272. The pharmaceutical composition according to item 271, wherein the pharmaceutical composition is formulated for administration by subcutaneous or intramuscular injection.

273. The pharmaceutical composition according to item 271, wherein the pharmaceutical composition is formulated for administration by subcutaneous injection.

274. Rilpivirine or a pharmaceutically acceptable salt thereof, as defined in any one of items 259 to 270, for use in the treatment or prevention of HIV infection in a subject.

275. A method of treating or preventing HIV infection in a subject, comprising administering to the subject rilpivirine or a pharmaceutically acceptable salt thereof as defined in any one of items 259 to 270.

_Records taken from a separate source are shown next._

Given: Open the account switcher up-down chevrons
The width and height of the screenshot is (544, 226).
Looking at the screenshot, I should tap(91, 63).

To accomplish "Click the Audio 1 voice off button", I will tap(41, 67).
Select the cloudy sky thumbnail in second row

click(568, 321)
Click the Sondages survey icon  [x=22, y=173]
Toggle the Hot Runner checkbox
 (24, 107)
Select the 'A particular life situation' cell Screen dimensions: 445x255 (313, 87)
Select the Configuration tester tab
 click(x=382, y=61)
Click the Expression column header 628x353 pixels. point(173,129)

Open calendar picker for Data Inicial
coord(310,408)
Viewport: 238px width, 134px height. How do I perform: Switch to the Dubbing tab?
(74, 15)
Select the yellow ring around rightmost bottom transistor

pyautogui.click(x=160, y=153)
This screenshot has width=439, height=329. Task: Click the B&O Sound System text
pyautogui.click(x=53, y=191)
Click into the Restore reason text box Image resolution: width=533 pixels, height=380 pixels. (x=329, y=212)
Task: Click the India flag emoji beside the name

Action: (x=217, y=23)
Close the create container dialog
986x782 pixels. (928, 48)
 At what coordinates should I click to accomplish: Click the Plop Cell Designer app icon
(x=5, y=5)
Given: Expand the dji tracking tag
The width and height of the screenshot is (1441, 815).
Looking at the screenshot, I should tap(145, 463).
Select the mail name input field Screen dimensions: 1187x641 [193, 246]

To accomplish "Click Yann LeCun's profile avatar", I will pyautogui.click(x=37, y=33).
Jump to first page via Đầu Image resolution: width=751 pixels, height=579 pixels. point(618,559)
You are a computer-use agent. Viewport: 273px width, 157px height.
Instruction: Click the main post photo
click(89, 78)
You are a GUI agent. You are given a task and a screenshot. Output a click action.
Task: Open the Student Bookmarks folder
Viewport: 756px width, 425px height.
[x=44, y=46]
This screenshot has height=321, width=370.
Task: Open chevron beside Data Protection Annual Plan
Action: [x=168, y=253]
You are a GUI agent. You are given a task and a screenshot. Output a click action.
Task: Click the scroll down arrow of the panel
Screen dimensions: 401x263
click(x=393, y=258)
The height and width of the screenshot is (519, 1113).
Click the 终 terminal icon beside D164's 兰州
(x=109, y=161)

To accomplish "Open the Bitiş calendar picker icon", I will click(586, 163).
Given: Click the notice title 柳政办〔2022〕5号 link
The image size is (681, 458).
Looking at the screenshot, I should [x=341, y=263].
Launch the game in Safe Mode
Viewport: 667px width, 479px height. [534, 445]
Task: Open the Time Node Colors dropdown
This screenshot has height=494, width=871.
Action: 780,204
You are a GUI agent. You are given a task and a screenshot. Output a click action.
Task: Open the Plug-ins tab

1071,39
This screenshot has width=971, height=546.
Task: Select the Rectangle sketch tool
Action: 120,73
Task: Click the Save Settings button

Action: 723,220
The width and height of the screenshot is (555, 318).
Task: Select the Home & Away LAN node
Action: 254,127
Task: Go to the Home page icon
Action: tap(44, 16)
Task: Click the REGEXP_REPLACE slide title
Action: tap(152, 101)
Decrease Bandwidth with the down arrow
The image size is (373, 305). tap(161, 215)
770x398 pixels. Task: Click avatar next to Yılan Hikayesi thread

276. Use of rilpivirine or a pharmaceutically acceptable salt thereof as defined in any one of items 259 to 270 for the manufacture of a medicament for treating or preventing HIV infection in a subject.

277. Rilpivirine or a pharmaceutically acceptable salt thereof for use according to item 274, a method according to item 275, or a use according to item 276, wherein rilpivirine or a pharmaceutically acceptable salt thereof is administered to the subject at a time interval of about 3 months to about 2 years.

278. Rilpivirine or a pharmaceutically acceptable salt thereof, method or use according to item 277, wherein the time interval is from about 3 months to about 6 months.

279. Rilpivirine or a pharmaceutically acceptable salt thereof, method or use according to item 277, wherein the time interval is from about 6 months to about 2 years.

280. Rilpivirine or a pharmaceutically acceptable salt thereof, method or use according to item 279, wherein the time interval is from about 6 months to about 1 year, in particular about 6 months.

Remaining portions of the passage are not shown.